New Delhi: In an upcoming move set to commence in October, India is poised to enact a ban on sugar exports, marking a cessation of shipments for the first time in a span of seven years, as per a Reuters report. This embargo is attributed to diminished sugarcane yields due to insufficient rainfall experienced this year.
This prohibition is expected to contribute to the already elevated rates in New York and London, where sugar prices are currently trading at multi-year highs. The consequence of this development could intensify inflationary pressures within the global food markets.
A government official, cited by Reuters, emphasized the primary focus on addressing local sugar requirements and utilizing surplus sugarcane for ethanol production. The official stated, "Our primary focus is to fulfil local sugar requirements and produce ethanol from surplus sugarcane. For the upcoming season, we will not have enough sugar to allocate for export quotas."
The impact of the inadequate monsoon rains in major sugarcane-growing districts, particularly in Maharashtra and Karnataka, is noteworthy. These regions collectively contribute to over half of India's total sugar output. With limited rainfall anticipated to impact both the 2023/24 sugar output and the subsequent planting for 2024/25, the nation's sugar industry faces challenges.
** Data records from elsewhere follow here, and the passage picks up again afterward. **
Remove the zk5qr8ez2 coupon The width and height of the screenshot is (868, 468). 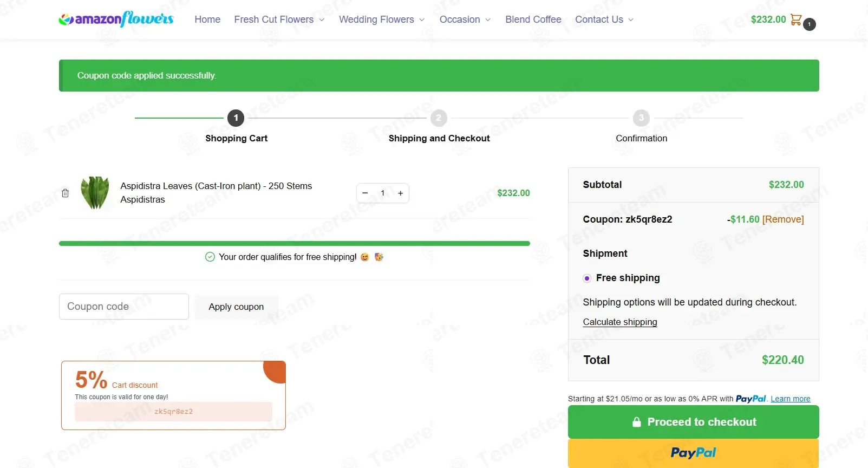point(783,219)
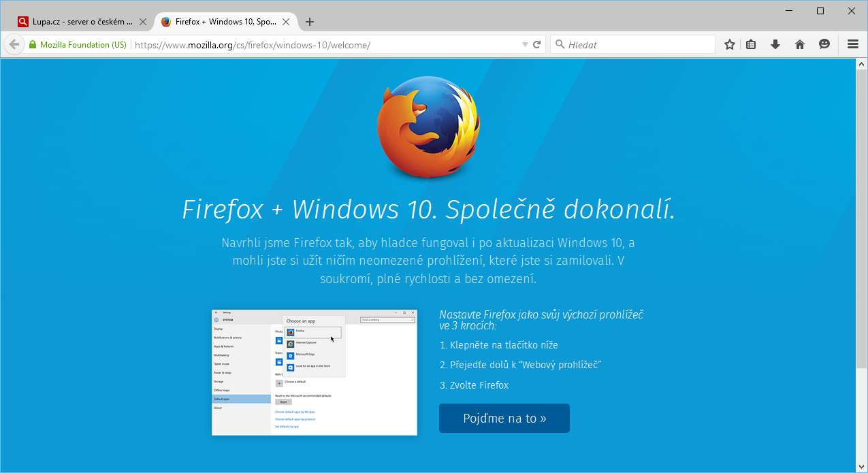Switch to the Lupa.cz tab
Viewport: 868px width, 473px height.
78,22
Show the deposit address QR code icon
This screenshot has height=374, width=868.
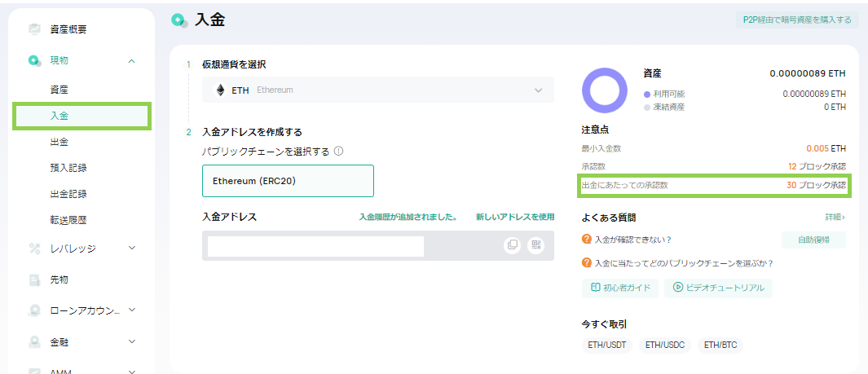point(535,244)

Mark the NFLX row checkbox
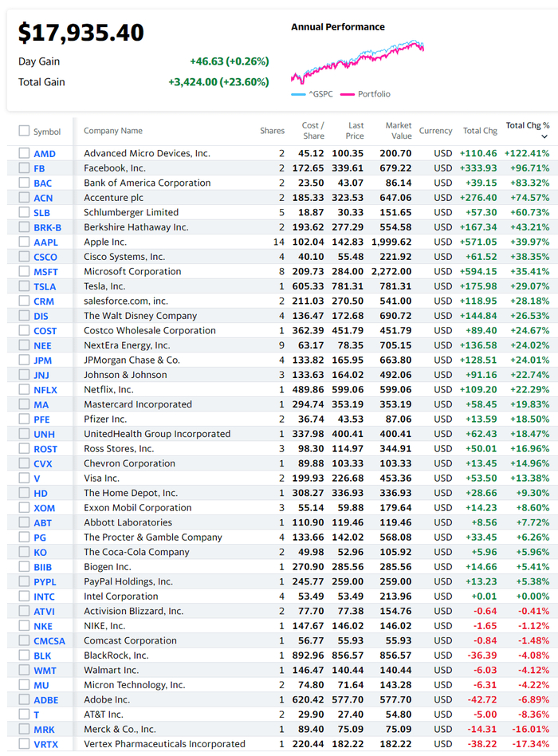point(24,390)
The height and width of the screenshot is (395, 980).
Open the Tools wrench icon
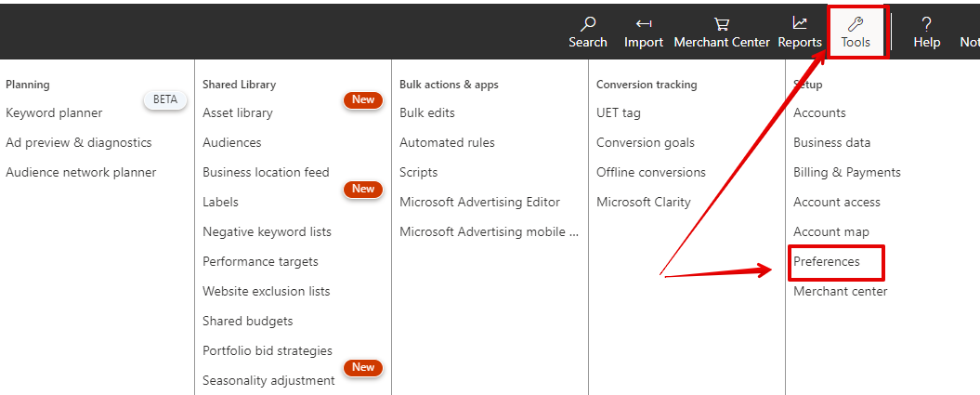tap(856, 24)
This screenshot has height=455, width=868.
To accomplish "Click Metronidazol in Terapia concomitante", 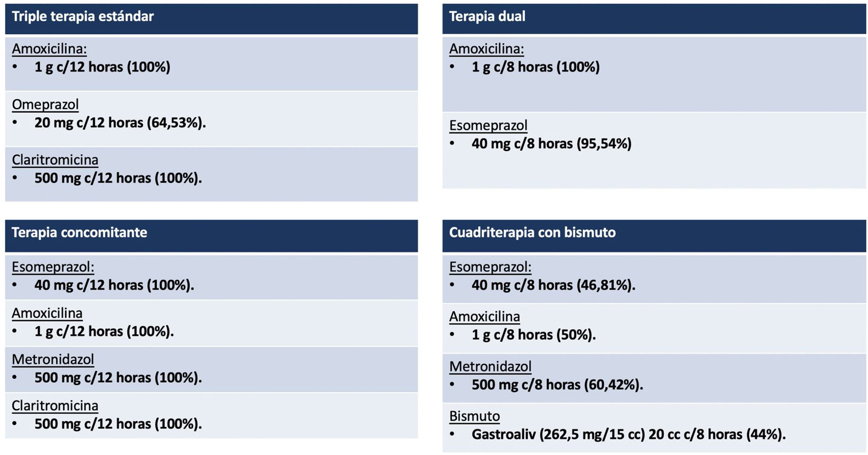I will pos(53,360).
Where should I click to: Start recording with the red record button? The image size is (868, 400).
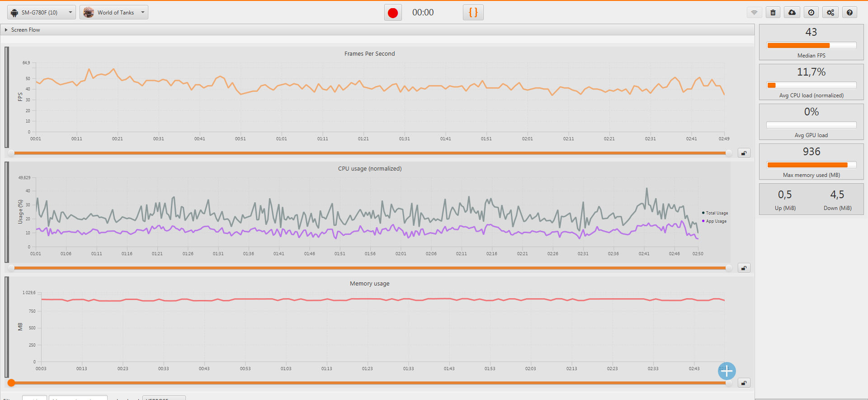(x=393, y=13)
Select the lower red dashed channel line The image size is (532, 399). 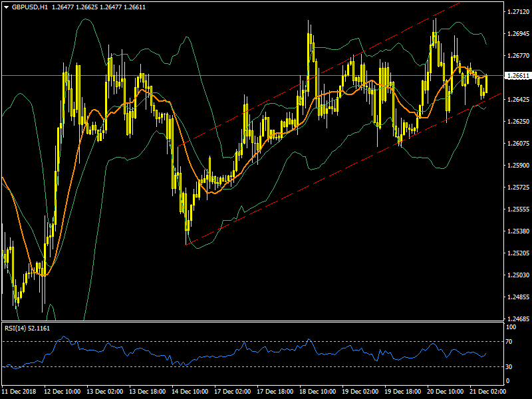pos(333,175)
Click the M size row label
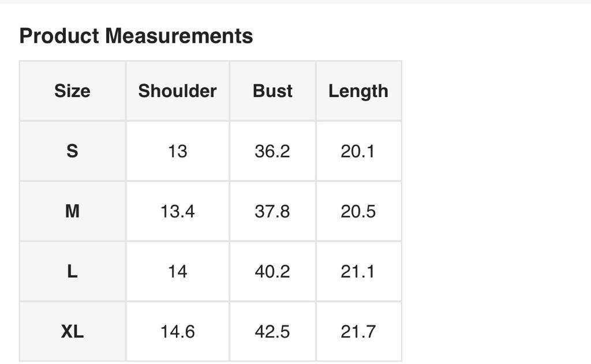591x364 pixels. [x=72, y=211]
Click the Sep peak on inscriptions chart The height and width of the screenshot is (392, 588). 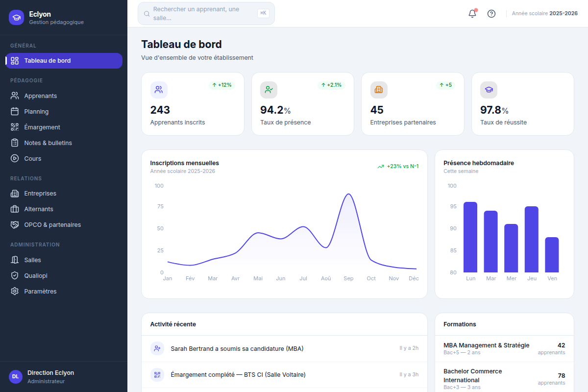348,194
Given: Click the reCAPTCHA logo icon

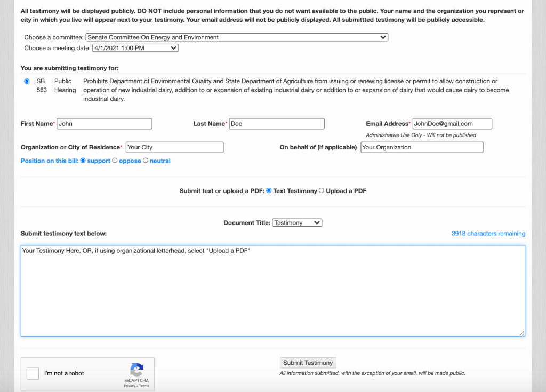Looking at the screenshot, I should [137, 370].
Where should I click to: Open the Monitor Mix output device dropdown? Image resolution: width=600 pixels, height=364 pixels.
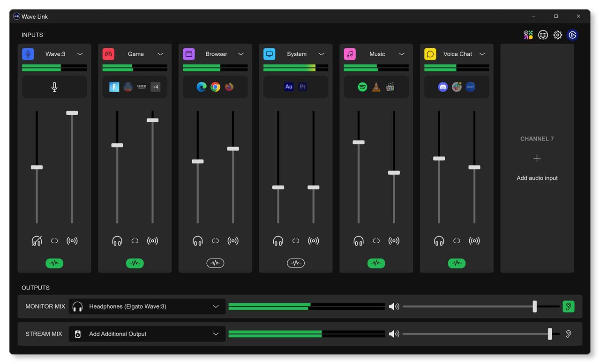(x=216, y=306)
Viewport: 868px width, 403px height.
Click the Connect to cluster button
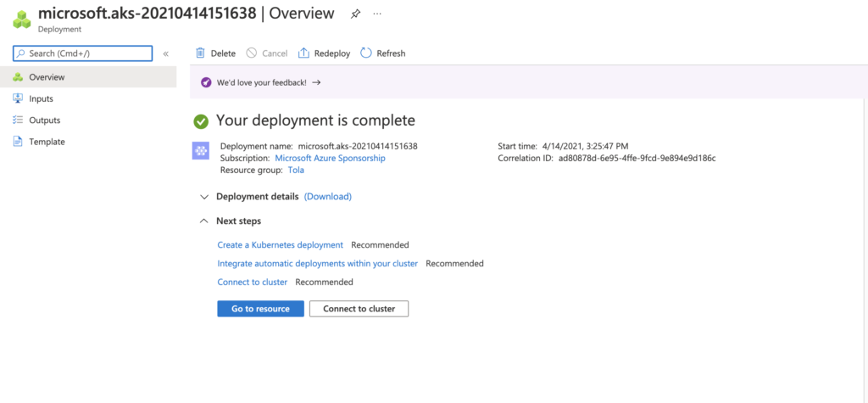tap(359, 309)
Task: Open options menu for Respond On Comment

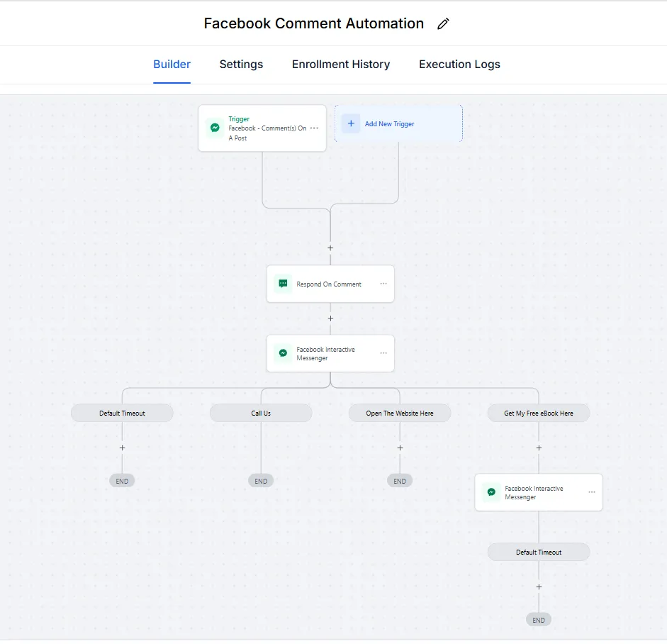Action: click(383, 284)

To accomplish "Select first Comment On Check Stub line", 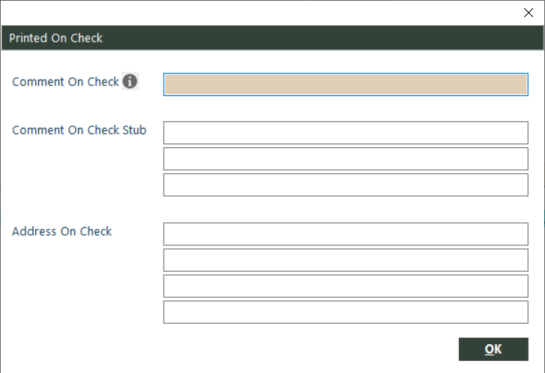I will tap(346, 132).
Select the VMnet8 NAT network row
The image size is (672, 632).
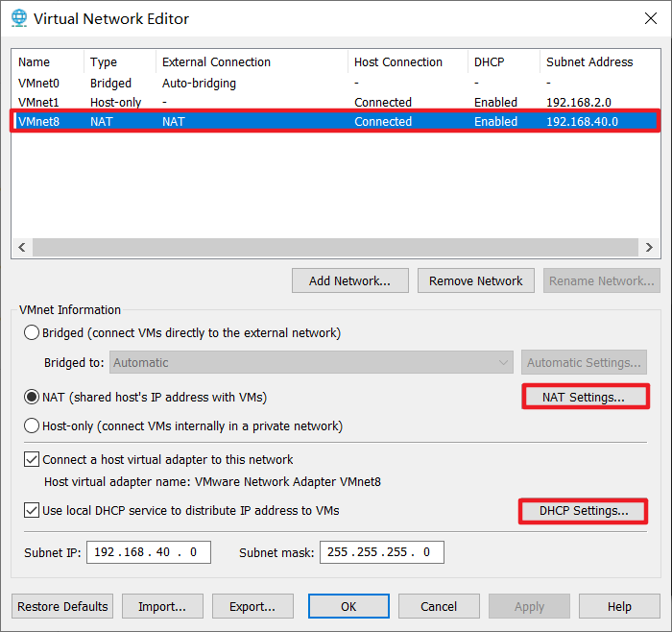[38, 122]
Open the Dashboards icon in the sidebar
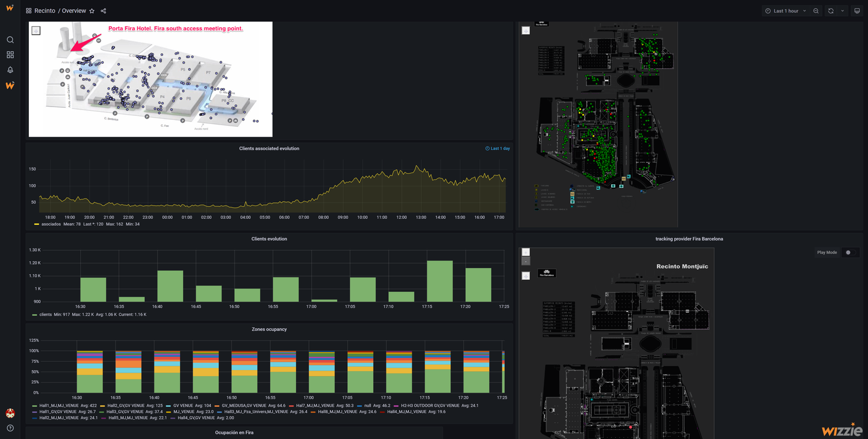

As a response to escalating local sugar prices, the government has urged mills to augment sales by an additional 2,00,000 tonnes in August. This comes amid projections by Reuters indicating a potential 3.3% decline in India's sugar production, totaling 31.7 million tonnes, for the 2023/24 season.
In the broader economic context, India is grappling with a retail inflation surge to a 15-month peak of 7.44% in July, with food inflation soaring to 11.5%, the highest in over three years.